When Prégardien dwelt on the word 'Toujours' in the setting of the poem Soupir (Sigh) by Prudhommeyour emotional reviewer was brought almost to tears by the pianissimo dying away of the word to a barely perceptible whisper with just the ghost of piano accompaniment. Toujours l’aimer. Toujours !  Almost unbearable beauty of sensibility.....


Ne jamais la voir ni l’entendre,
Ne jamais tout haut la nommer,
Mais, fidèle, toujours l’attendre,
Toujours l’aimer !

Ouvrir les bras, et, las d’attendre,
Sur la néant les refermer !
Mais encor, toujours les lui tendre
Toujours l’aimer.

Ah! ne pouvoir que les lui tendre
Et dans les pleurs se consumer,
Mais ces pleurs toujours les répandre,
Toujours l’aimer…

Ne jamais la voir ni l’entendre,
Ne jamais tout haut la nommer,
Mais d’un amour toujours plus tendre
Toujours l’aimer. Toujours !

                                                                           Sully Proudhomme (1839-1907)
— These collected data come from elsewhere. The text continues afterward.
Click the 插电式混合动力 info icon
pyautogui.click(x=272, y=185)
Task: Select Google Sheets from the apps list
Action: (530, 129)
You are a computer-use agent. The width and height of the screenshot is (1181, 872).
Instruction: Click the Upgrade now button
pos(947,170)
After the interval, during which I simply remained slumped in my seat, not wishing to speak to anyone, we were given the eloquent Schumann Zwölf Gedichte, Op. 35 of 1840 to words by the poet Justinus Kerner. Here Schumann's love of Clara was always yearningly obvious as at the time he was waiting for the resolution of the legal battle with her father, Friedrich Wieck, so they could marry. In this famous 'year of song' he wrote almost 140 songs all referring openly or implicitly to Clara. They ranged over the notion of wandering, the worship of Nature ('Longing for Woodland' was Clara's favourite song), faithfulness, hidden feelings, friendship (here a wonderful sentiment in the title of the song 'To the wineglass of a departed friend'), loneliness and suffering.
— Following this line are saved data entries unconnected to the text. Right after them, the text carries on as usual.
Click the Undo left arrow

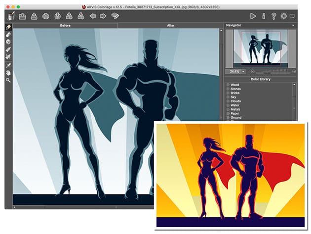coord(92,16)
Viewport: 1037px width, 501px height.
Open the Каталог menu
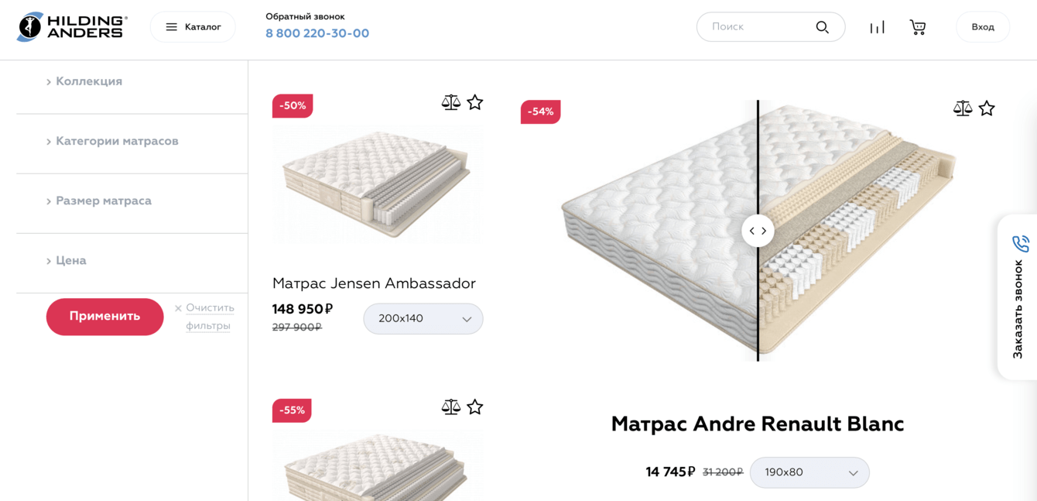[192, 26]
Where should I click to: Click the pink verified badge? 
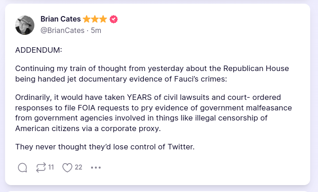point(114,19)

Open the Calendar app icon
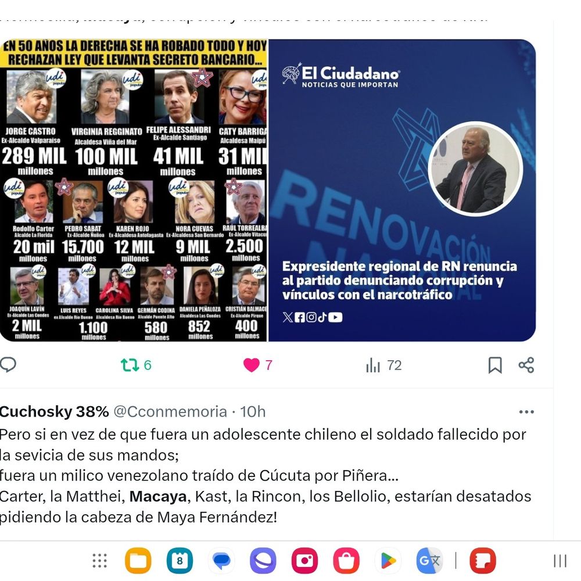(180, 561)
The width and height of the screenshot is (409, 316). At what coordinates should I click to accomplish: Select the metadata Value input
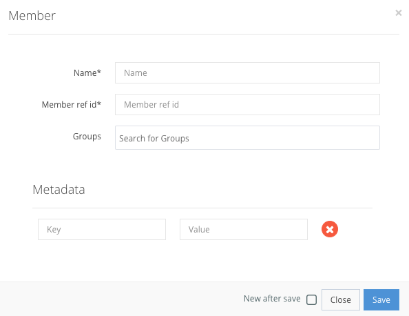coord(244,229)
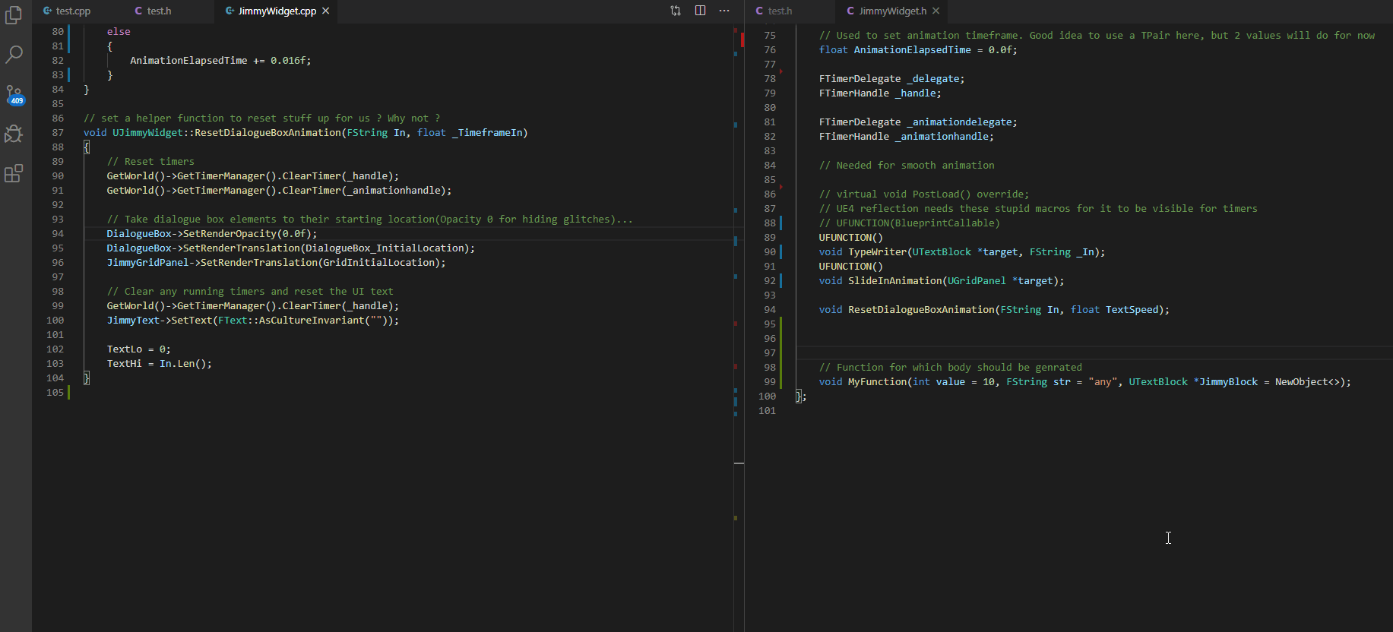Open the More Actions ellipsis menu
This screenshot has height=632, width=1393.
coord(724,11)
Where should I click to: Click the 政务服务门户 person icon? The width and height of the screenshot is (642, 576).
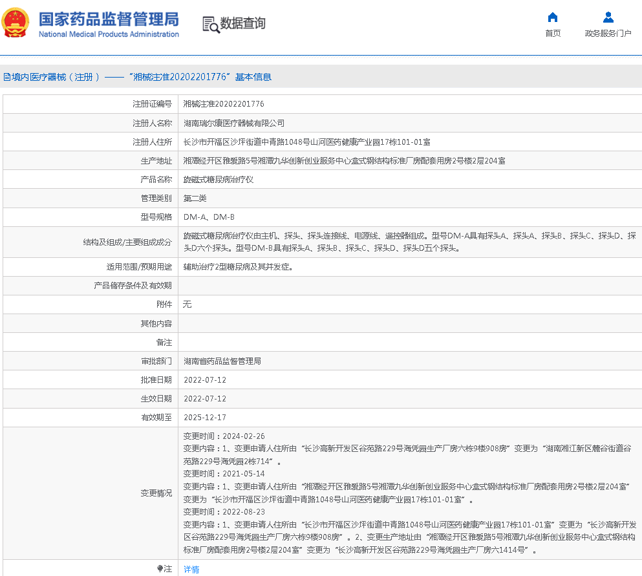coord(608,17)
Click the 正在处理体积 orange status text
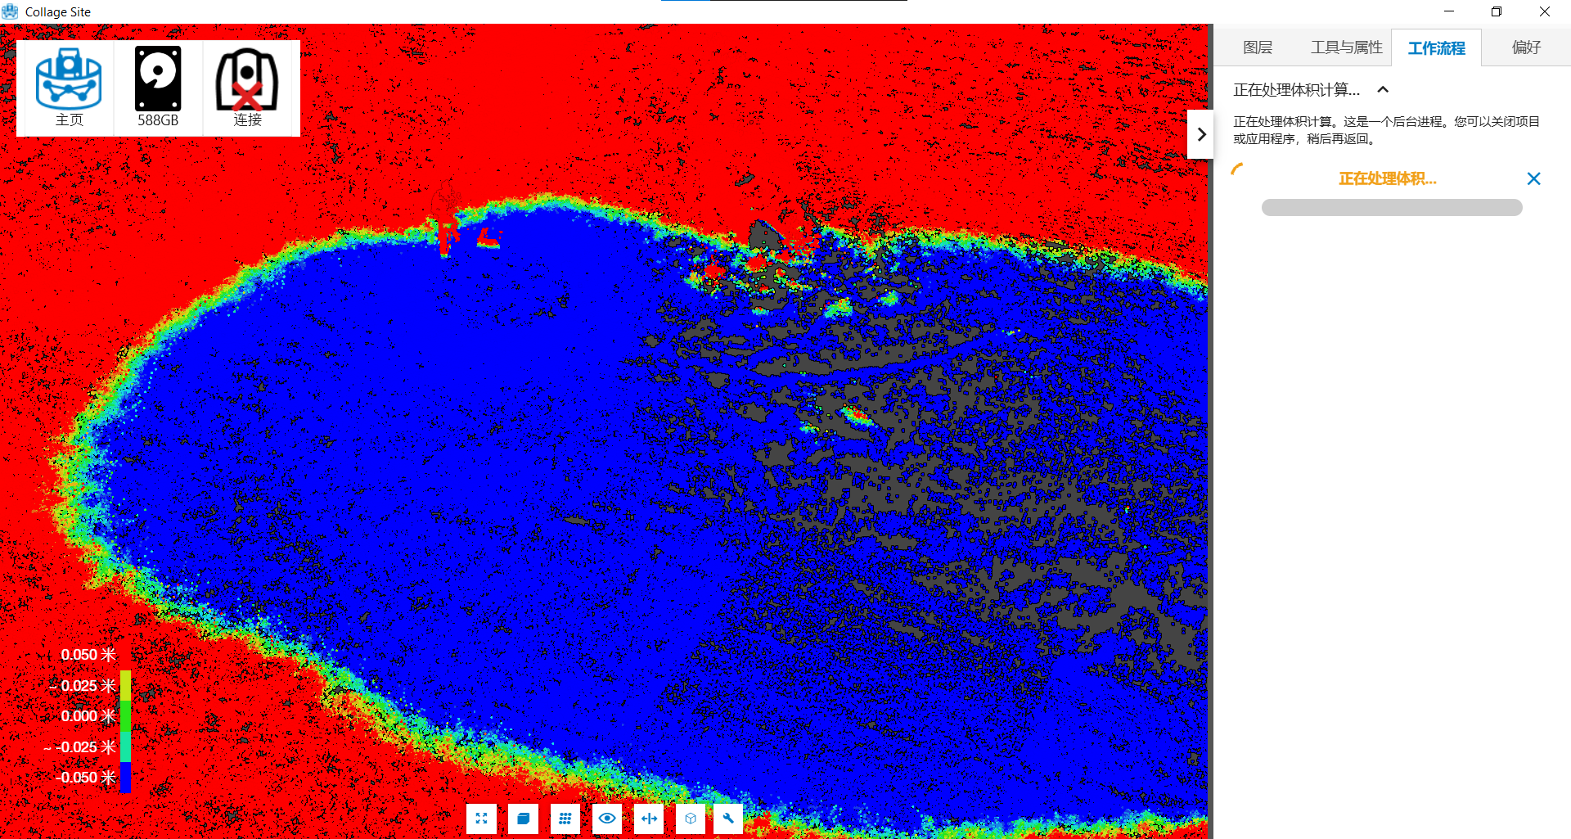The width and height of the screenshot is (1571, 839). pyautogui.click(x=1387, y=178)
As a perfectly gauged encore, also from the 'year of song', Prégardien softly addressed us as the civilized artist and gentleman that he is and sang from Liederkreis Op.39 with words by the Prussian poet Joseph von Eichendorff.

This was a recital devoted to the nature of emotional yearning and love in what must be considered a unique experience of the finest in performance art. I left the radio studio in a mood utterly disconnected from reality....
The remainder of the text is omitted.